(Your assignment)
The only thing to send back is the number of lines below that hold the string "computer".

(Records)
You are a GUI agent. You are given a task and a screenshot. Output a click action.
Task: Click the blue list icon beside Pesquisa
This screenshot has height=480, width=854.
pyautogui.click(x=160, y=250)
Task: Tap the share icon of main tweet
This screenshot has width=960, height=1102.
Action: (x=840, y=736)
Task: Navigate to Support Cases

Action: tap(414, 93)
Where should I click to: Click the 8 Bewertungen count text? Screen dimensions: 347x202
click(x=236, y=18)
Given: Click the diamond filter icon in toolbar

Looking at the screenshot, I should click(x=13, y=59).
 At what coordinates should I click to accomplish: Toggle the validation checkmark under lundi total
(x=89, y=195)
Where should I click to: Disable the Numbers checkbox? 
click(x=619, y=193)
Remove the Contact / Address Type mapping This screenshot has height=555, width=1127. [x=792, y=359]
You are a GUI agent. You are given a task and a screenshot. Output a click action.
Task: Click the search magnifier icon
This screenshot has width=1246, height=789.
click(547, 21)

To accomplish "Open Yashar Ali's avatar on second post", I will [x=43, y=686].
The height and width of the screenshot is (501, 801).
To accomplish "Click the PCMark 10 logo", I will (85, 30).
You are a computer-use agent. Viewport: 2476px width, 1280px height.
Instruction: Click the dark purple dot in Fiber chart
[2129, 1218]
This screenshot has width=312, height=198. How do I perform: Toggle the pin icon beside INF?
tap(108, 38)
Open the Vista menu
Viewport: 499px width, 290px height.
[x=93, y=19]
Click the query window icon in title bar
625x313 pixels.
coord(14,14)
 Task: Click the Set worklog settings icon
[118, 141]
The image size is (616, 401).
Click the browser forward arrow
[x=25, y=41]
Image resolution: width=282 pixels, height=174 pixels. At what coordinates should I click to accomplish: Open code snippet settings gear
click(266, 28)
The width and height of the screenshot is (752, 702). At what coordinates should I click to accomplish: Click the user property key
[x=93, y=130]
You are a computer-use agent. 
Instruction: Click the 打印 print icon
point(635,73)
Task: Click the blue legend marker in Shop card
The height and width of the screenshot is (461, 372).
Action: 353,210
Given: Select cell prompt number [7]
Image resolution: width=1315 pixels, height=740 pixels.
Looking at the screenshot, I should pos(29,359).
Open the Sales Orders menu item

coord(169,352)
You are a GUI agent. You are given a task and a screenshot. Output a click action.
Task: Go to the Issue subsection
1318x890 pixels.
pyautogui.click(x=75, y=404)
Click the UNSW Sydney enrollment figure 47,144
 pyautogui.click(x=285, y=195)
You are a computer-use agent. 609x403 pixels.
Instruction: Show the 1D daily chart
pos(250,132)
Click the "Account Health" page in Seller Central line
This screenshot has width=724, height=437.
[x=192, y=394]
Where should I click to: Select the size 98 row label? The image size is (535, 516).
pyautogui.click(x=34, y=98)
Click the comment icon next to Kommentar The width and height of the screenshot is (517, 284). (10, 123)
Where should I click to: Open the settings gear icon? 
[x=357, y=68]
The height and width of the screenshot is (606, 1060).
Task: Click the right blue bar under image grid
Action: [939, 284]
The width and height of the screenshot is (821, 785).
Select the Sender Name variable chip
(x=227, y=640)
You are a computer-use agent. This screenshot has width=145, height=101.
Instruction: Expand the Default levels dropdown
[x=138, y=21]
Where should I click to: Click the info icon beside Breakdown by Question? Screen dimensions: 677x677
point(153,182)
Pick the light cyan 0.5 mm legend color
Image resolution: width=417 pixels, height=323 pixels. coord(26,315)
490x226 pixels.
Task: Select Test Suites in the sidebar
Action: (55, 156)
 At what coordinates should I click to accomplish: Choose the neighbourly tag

(Response area)
4